Last Updated: January 18, 2012
The following documents were obtained from the Federal Election Commission (FEC) website and are in the public domain. The cases outlined below are examples of FEC’s apparent inability to thoroughly examine complaints. In each of these three complaints filed against ACORN, a number of charges were brought. In every case, the FEC relied on statements from the accused party(ies) as enough grounds to dismiss the allegations.
In September 2006, a complaint was filed accusing ACORN of engaging in “A Coordinated Campaign With The Express Purpose of Defeating Republican Candidates for Federal Office and Supporting Democrat Candidates For Federal Office.” Specifically, ACORN’s Florida branch was accused of preparing campaign plans that stated objectives including “defeat George W. Bush and other Republicans by increasing Democrat turnout” and “increase voter turnout of working class, mainly Democrat voters without increasing opposition turnout.” Since ACORN and Project Vote are not registered as political action committees (which is required for political organizations that make more than $1000 per year), they are not legally allowed to participate in campaign activities. In addition, ACORN and Project Vote failed to file expenditure reports and Statements of Organization with the FEC.
The case was never fully investigated by the FEC, as ACORN stated that the campaign plan designed to defeat Republicans was a “draft” and that the questionable material had been removed. The FEC did not examine the matter of failing to file expenditure reports or Statements of Organization, and the case was dropped in November 2006.
The Missouri Republican Senate Committee filed a complaint with the FEC in October 2006. Like the case in Florida, ACORN and one of its affiliates, Give Missourians a Raise, Inc., were accused of failing to file their expenditure reports with the FEC. Again, ACORN was also accused of failing to register as a political committee.
Give Missourians a Raise, Inc. was accused because its workers were directed to “solicit votes for Democorat candidate for the U.S. Senate, Claire McCaskill.” This was well documented by a group of workers from Give Missourans a Raise who protested the involvement with elections. One employee, Josephine Perkins, suggested that “this was a willful and knowing violation of the Act by Acorn.” Perkins stated in the video that, “If you go out and you are working for Give Missourians a Raise you cannot have Claire McCaskill’s campaign in the same spot…The funds allocated for the minimum wage is for the minimum wage, not to campaign for Claire McCaskill.”

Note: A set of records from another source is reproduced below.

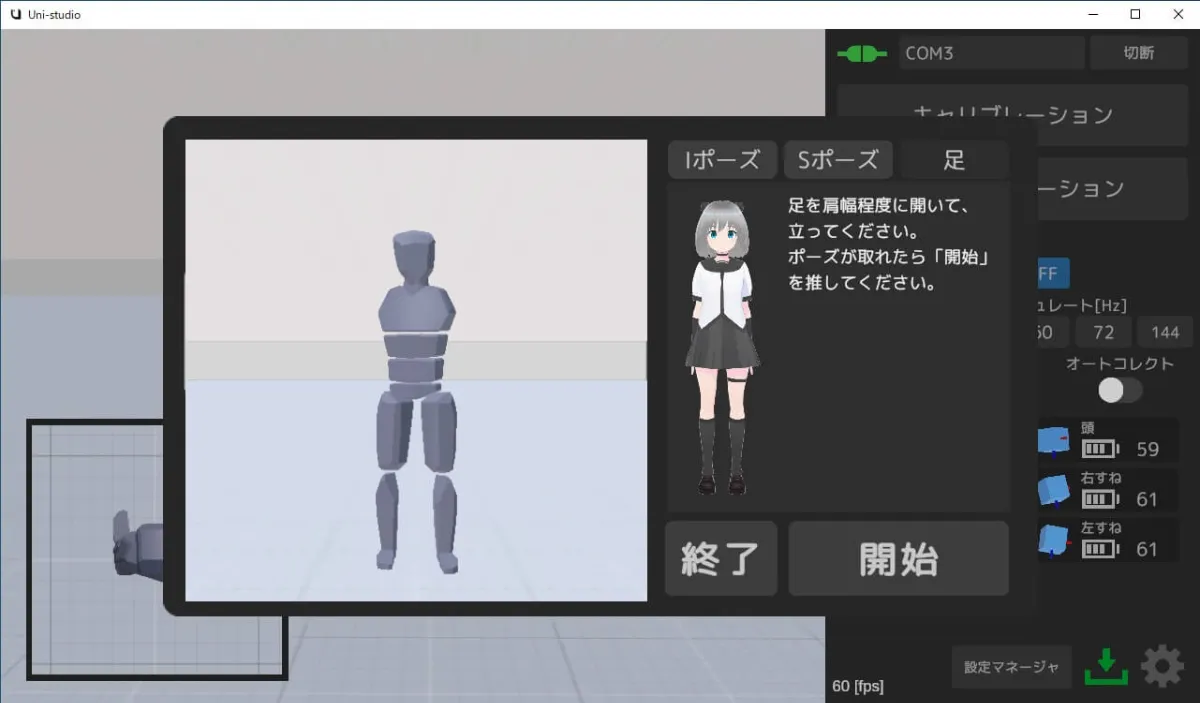Click the green COM port connector icon
Viewport: 1200px width, 703px height.
click(x=862, y=53)
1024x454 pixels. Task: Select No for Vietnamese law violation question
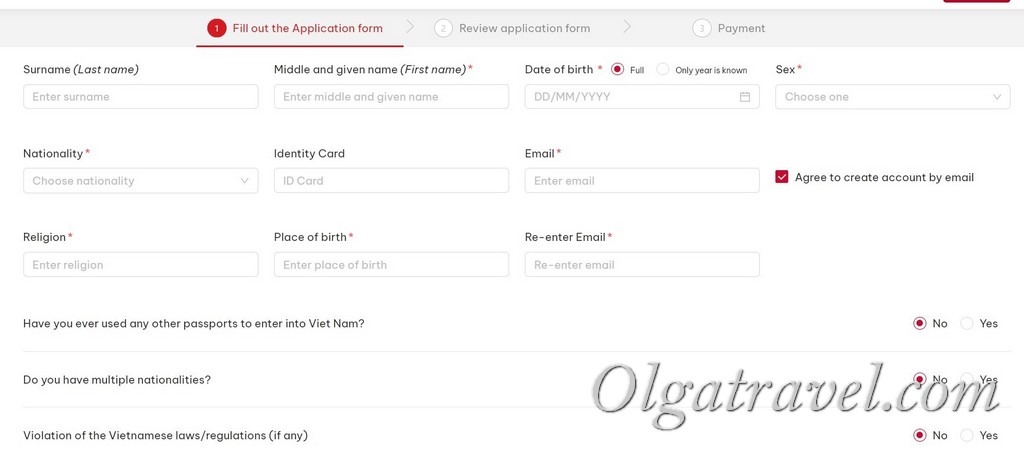[919, 435]
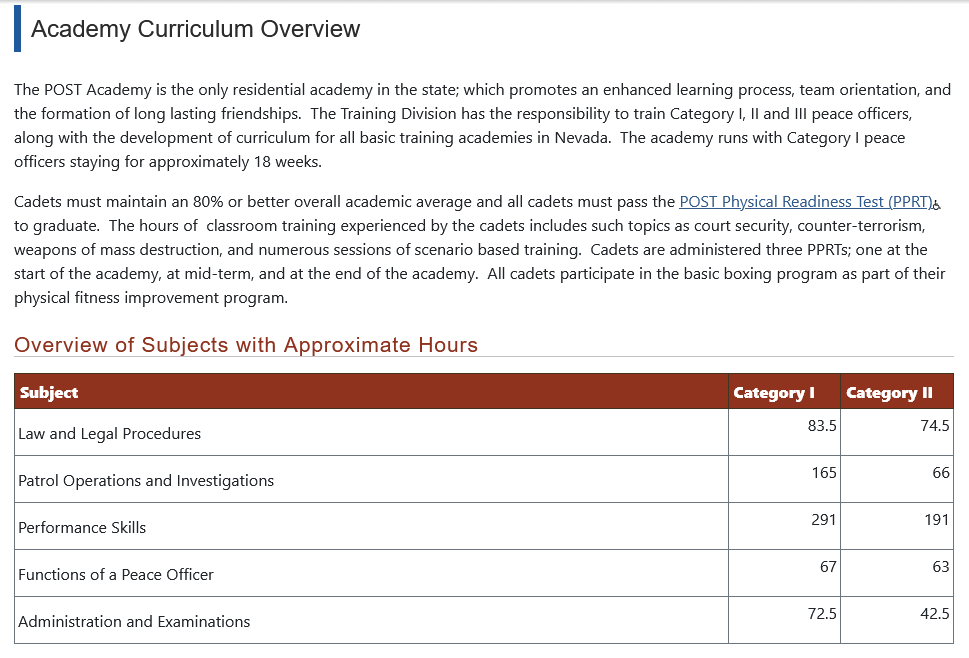Viewport: 969px width, 658px height.
Task: Click the 83.5 hours cell for Law
Action: coord(822,425)
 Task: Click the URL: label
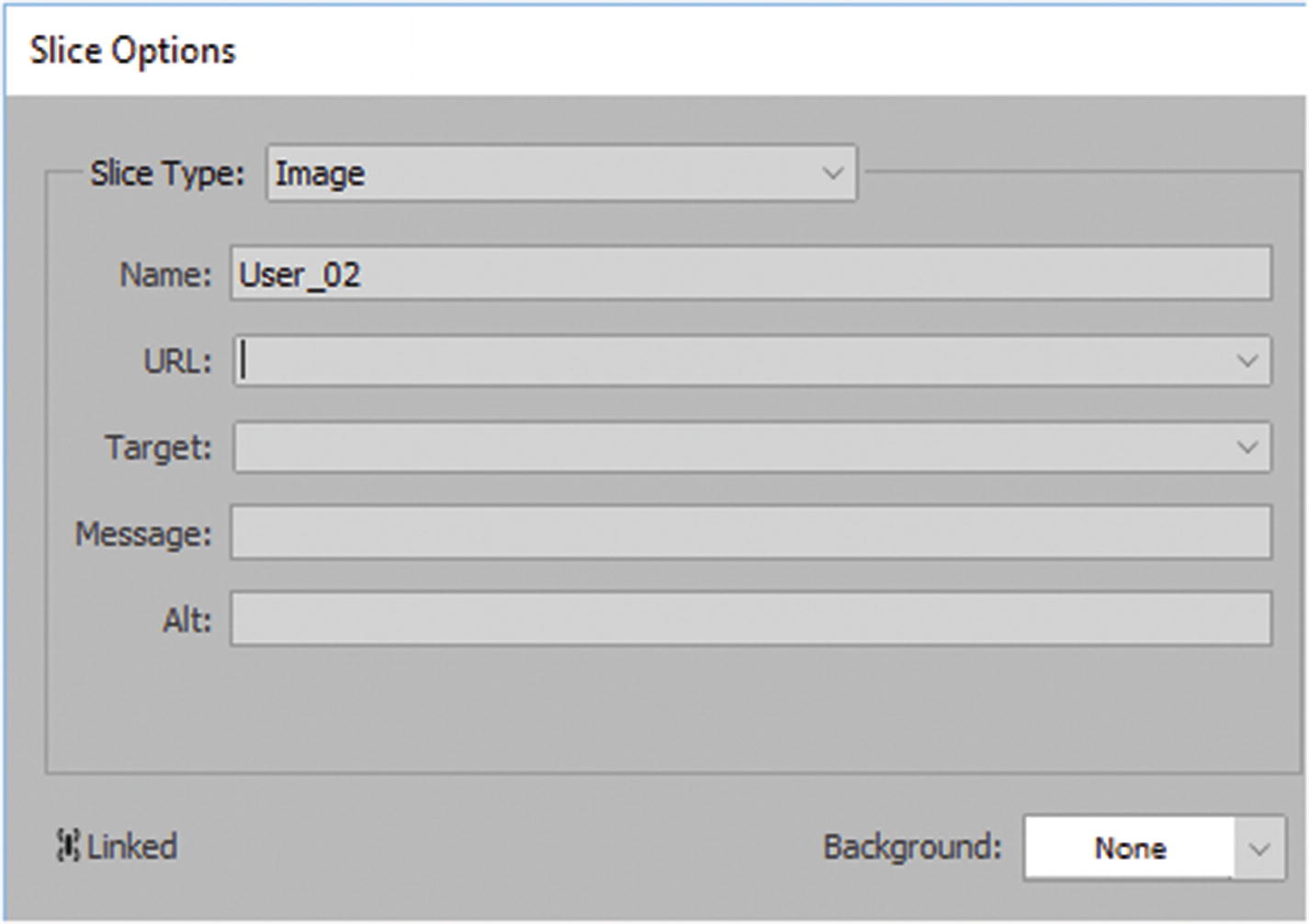pos(177,361)
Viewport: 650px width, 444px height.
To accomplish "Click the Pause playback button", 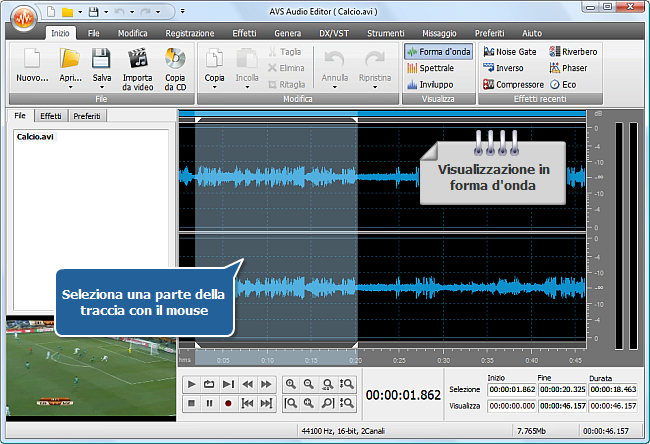I will pyautogui.click(x=210, y=403).
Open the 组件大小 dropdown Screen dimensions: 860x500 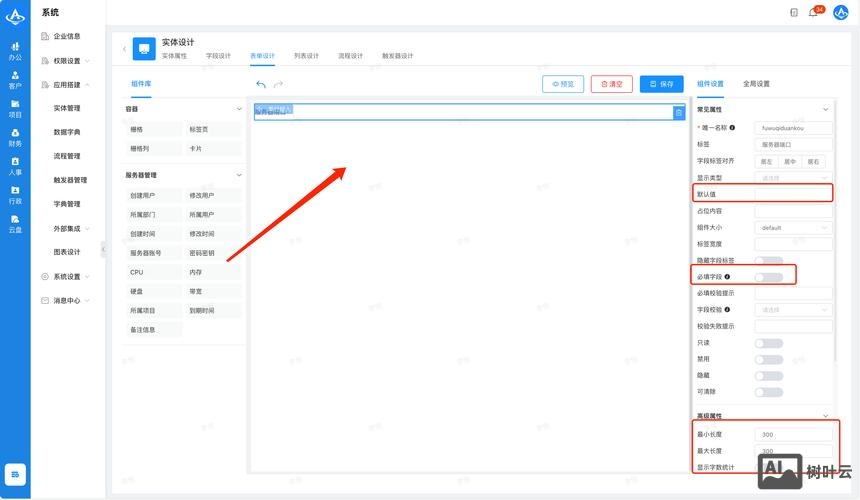794,227
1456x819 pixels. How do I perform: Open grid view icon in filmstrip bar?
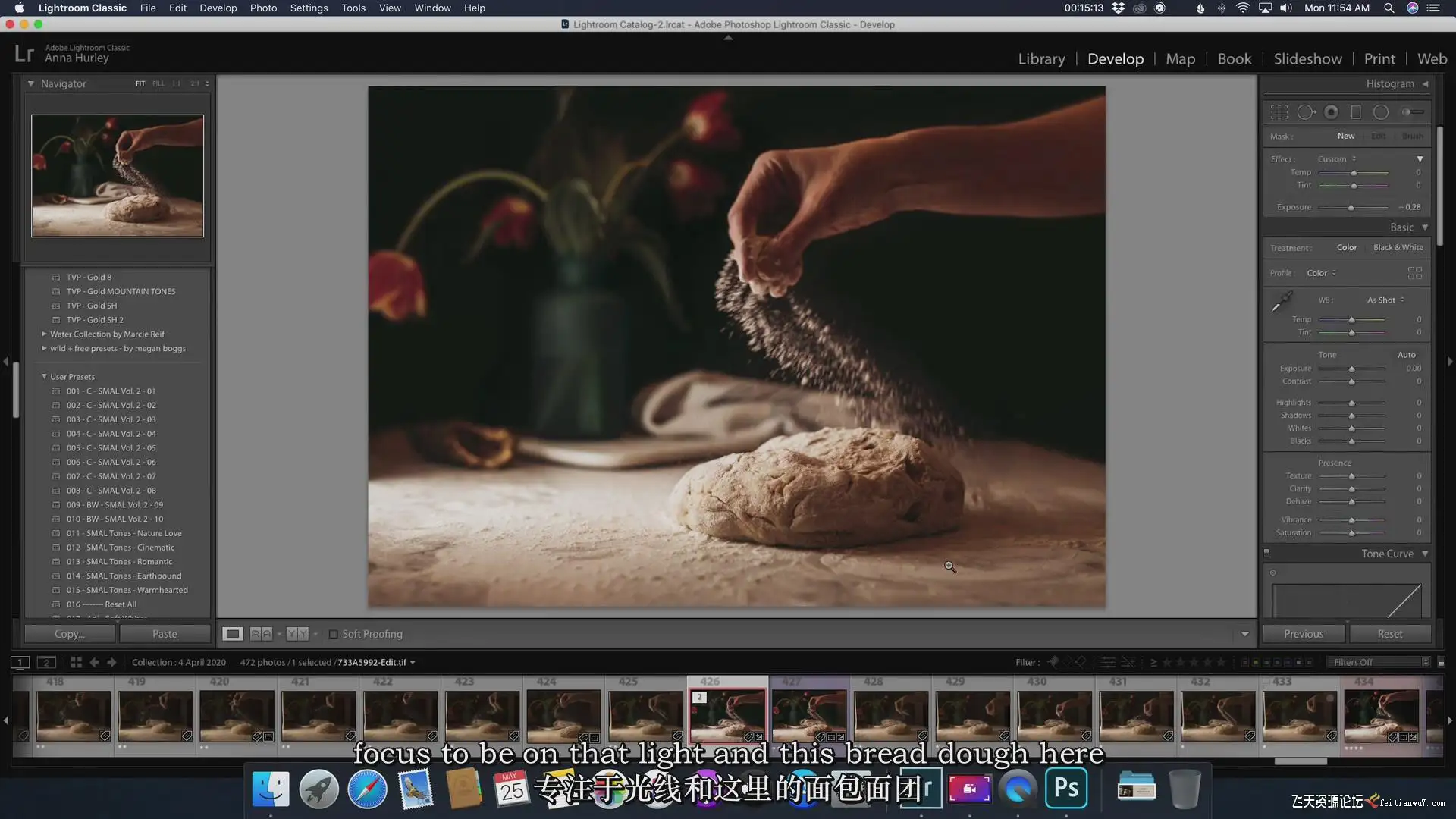tap(76, 662)
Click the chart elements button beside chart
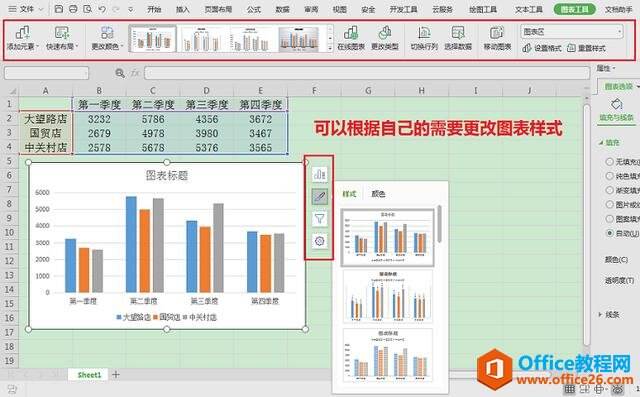Image resolution: width=640 pixels, height=397 pixels. click(320, 174)
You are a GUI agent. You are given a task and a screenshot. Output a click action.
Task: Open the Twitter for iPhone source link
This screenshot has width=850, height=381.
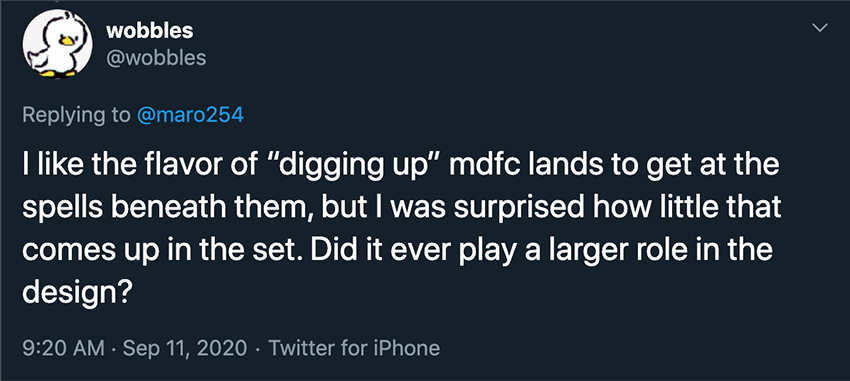tap(354, 347)
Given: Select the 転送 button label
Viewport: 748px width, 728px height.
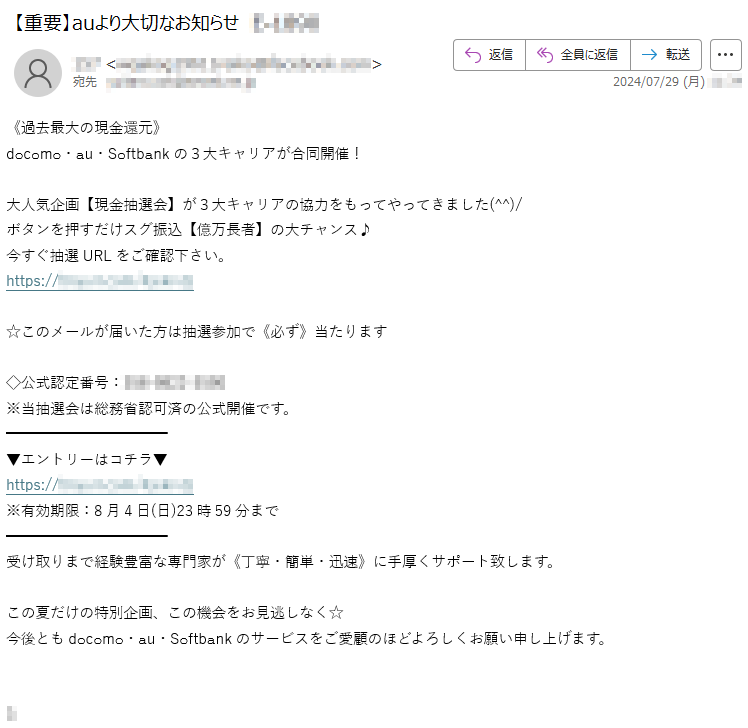Looking at the screenshot, I should tap(678, 55).
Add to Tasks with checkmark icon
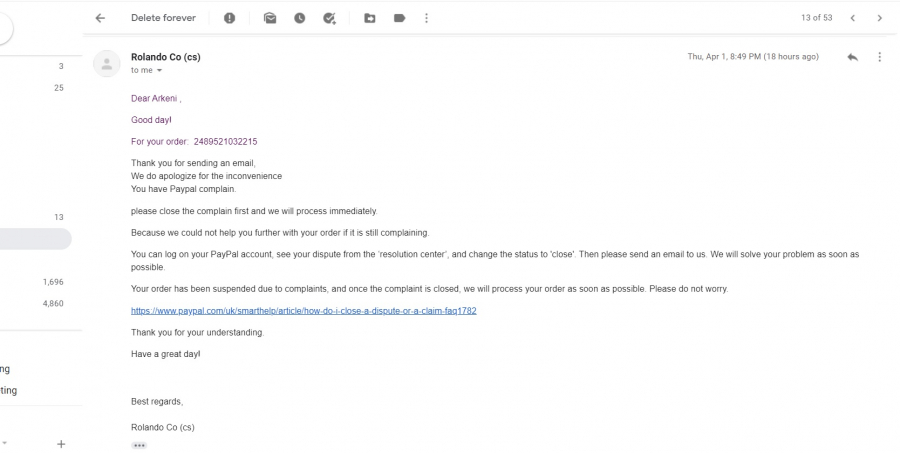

The FEC dropped the case almost immediately without investigating it after ACORN denied the accusations. Since the youtube video quoted in the complaint was primarily addressing employees not getting paid, the FEC chose to ignore the statements concerning unfair campaign practices. When Give Missourians a Raise was asked about the complaint they “go so far as to assert that the complaint is ‘as thin as homeopathic soup that was made by boiling the shadow of a pigeon that had starved to death.’” Their quote, originally from Abraham Lincoln, apparently was enough for the FEC to dismiss the matter.
In Pennsylvania, Congressman Jim Gerlach submitted a complaint in October 2006. He accused ACORN of “illegally coordinating activities” with Lois Murphy, a candidate for congress. Under 11 CFR 114.4(c)(6), corporations such as ACORN are not allowed to endorse candidates. Gerlach states, “The regulations were clearly intended to prevent these organizations from illegally coordinating with a federal campaign as a way of evading the very strict limits of both the Federal Election Campaign Act and the Bipartisan Campaign Reform Act.” As proof, Gerlach cited a press release from ACORN: “The Association of Community Organizations for Reform Now (ACORN) endorsed Lois Murphy for Congress. Lois will join members of ACORN to canvass in Pottstown following the endorsement today. Lois and ACORN will be reaching out to members of the community to talk about minimum wage, education, and health care.”
The FEC dismissed the accusation, again by using statements submitted by ACORN saying they had done nothing wrong. Apparently, “the Murphy Campaign incorrectly identified ACORN in its press release as the entity that endorsed Candidate Murphy, when it was actually a related state political committee…Pennsylvania ACORN…that made the endorsement.” The FEC does not address the ACORN press release stating they had endorsed Murphy, or specify whether they examined the press release to see whether ACORN or Pennsylvania ACORN issued the release.